It was not to be expected that a man so eminent in one absorbing pursuit should have made a very distinguished figure in general literature or science. Among the many, laudatory reports of him which are contained in this volume, a few will be found which hardly concede to him even a second-rate place as a scholar, still less as a philologer. In some of the literary circles of Rome, Mezzofanti was not popular. M. Libri alludes to one source of unfriendly feeling in his regard. There is another which may perhaps have already struck the reader. From some of the facts noticed in the Introductory Memoir of German linguists and from other incidental allusions, the reader will have observed a certain tendency on the part of philologers to depreciate the pursuit of linguists, and to undervalue its usefulness ; and it is precisely from the philologers that this low estimate of Mezzofanti proceeds. It is only just, however, to Baron Bunsen, who is pre-eminently the head of the German school of that science, to admit that he carefully draws the distinction between the two branches of the study of language—that of the linguist, and that of the philologer. And although the natural preference which a student unconsciously gives to his own favourite pursuit, no doubt leads him to attach little value to what Mezzofanti knew, and to dwell more on what in his opinion he did not know, yet it must be said that he gives him full credit for his unexampled power as a linguist.

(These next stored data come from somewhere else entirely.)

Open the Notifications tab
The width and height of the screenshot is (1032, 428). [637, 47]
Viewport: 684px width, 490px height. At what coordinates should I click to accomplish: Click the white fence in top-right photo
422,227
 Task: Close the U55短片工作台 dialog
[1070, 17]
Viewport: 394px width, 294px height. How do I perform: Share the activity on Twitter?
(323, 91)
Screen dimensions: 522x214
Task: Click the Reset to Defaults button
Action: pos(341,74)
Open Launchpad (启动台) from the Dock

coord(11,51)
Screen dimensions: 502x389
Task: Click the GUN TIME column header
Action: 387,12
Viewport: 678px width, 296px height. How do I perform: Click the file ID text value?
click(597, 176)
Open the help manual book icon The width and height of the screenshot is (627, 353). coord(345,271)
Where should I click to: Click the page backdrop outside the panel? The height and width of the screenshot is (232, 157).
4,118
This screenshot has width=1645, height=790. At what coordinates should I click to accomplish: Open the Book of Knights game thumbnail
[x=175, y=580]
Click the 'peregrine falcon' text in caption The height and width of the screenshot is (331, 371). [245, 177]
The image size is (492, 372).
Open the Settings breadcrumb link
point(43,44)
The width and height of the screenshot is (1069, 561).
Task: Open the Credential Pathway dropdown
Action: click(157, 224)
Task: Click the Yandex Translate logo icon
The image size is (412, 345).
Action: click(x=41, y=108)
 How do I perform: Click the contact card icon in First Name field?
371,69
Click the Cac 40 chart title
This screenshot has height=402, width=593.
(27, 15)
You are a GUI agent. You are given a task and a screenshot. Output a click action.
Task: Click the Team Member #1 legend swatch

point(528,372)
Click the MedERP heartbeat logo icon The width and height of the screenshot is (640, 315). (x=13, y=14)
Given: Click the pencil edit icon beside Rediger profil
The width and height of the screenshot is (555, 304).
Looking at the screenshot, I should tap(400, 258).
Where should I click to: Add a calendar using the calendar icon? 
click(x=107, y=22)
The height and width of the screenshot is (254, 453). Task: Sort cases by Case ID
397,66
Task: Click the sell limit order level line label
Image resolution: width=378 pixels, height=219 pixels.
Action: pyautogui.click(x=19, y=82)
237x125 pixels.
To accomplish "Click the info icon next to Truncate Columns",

The Baron's recollections, nevertheless, contain a summary of the strictures upon the literary character of Mezzofanti, which were current during his lifetime—that his learning was merely superficial—that in the phrase of the late Mr. Francis Hare, " with the keys of the knowledge of every nation in his band, he never unlocked their real treasures j" that in all the countless languages which he spoke he " never said anything;" that he left no work or none of any value behind him ; that he was utterly ignorant of philology; that his theology was mere scholasticism ; that he had no idea of Biblical criticism, and that even as a critical Greek scholar, he was very deficient.